You may think about doing a version with
[https://github.com/kristopolous/BOOTSTRA.386](https://github.com/kristopolous/BOOTSTRA.386)
...

------
krapp
I don't know why, but a perceptual hasher I wrote for PHP is apparently
moderately popular (at least for me):
[https://github.com/kennethrapp/phasher](https://github.com/kennethrapp/phasher)

Chances are I won't be updating it anytime soon though, because I have so many
other projects, so feel free to fork it and/or drop a pr, which i'll get
around to merging eventually.

I'm personally kind of proud of another project
([https://github.com/kennethrapp/embedbug](https://github.com/kennethrapp/embedbug))
which I meant originally to be a self-hosted replacement for site profile
services like embed.ly, but which has kind of grown into a general purpose
xpath based web crawler.

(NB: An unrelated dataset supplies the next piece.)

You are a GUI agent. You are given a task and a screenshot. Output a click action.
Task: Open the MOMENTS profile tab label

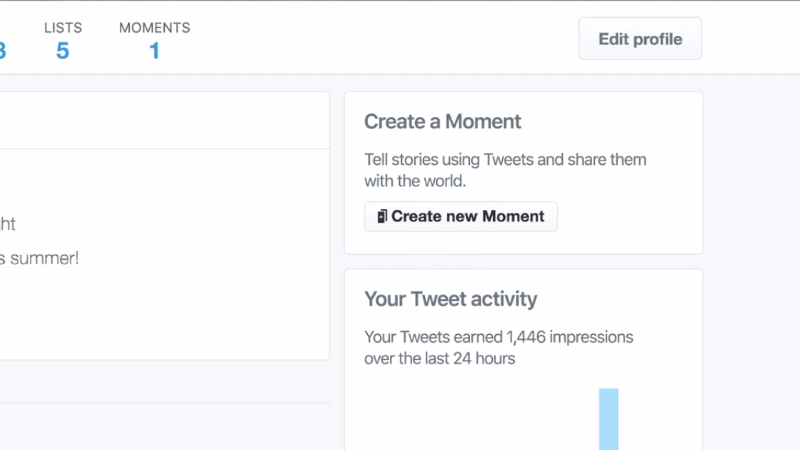(x=154, y=28)
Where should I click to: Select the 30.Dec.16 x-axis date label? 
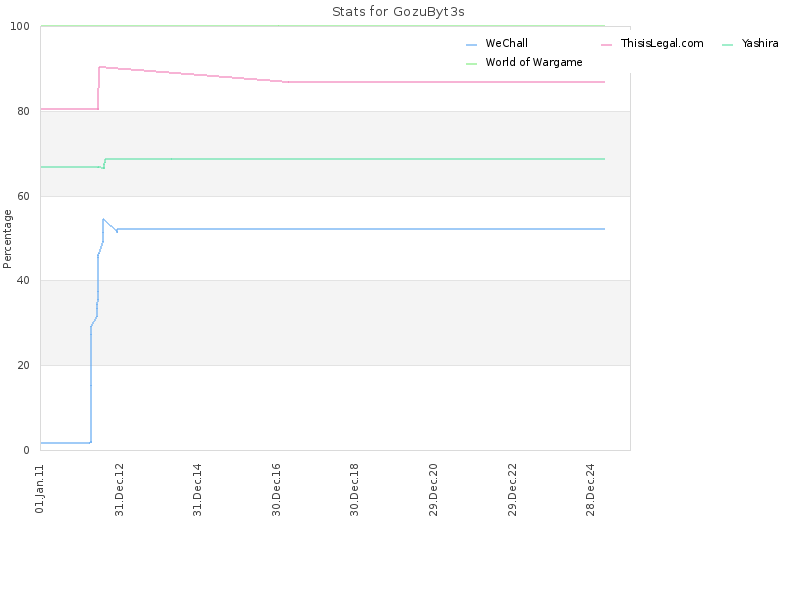pos(276,489)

I've been using it in various toy forum and news
aggregator projects and it seems to work pretty well, although of course it's
only one of countless crawlers out there.

------
lukaslalinsky
I wouldn't call it overlooked and it's probably not the typical open source
project, but I'm quite proud of this, so here is it:

[https://acoustid.org/](https://acoustid.org/)
[https://bitbucket.org/acoustid](https://bitbucket.org/acoustid)

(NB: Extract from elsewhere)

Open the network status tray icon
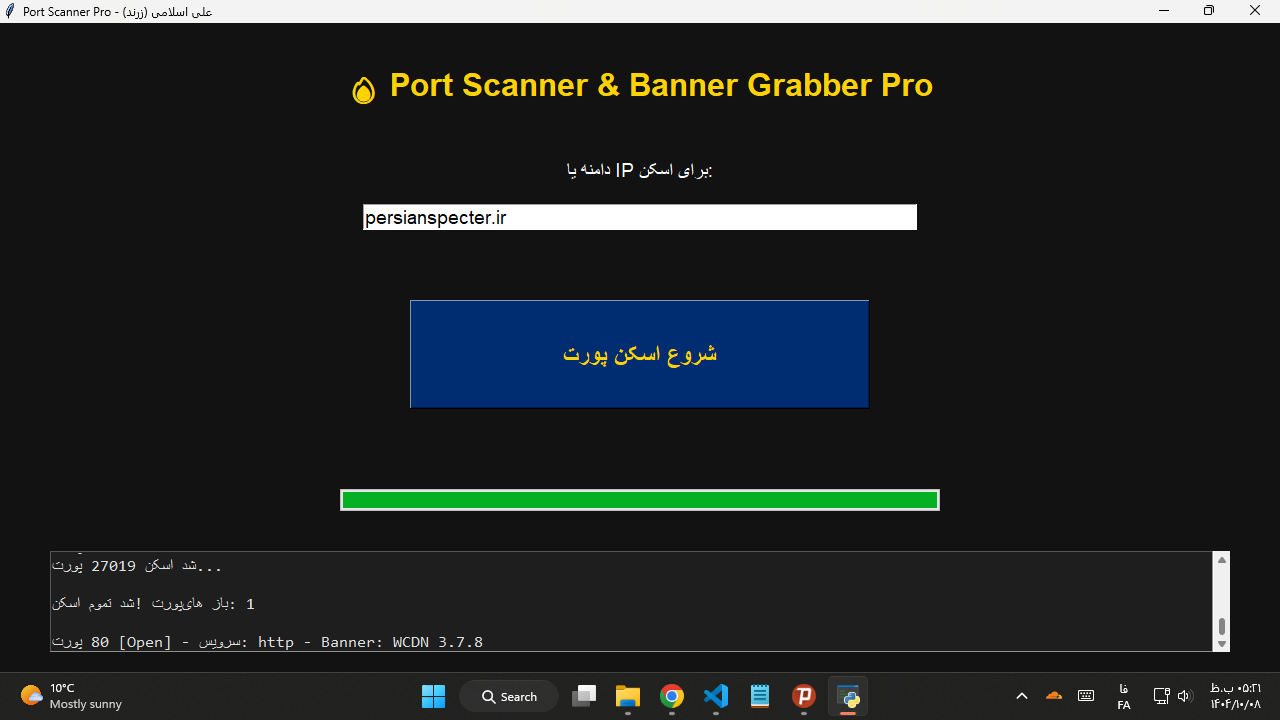1280x720 pixels. click(1161, 696)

There has been a few attempts at open source audio fingerprinting service
before and after AcoustID, but none of them survived for long. It's been 5
years since I started working on this. I'm particularly proud of the project,
because I have done it the way I think software should be done and it worked
wonderfully. I spend a lot of time researching, then ran some experiments, set
myself some goals of what is practical to do and what exact use cases I want
to support, designed and implemented it and then I was able to run it without
any scaling problems for years.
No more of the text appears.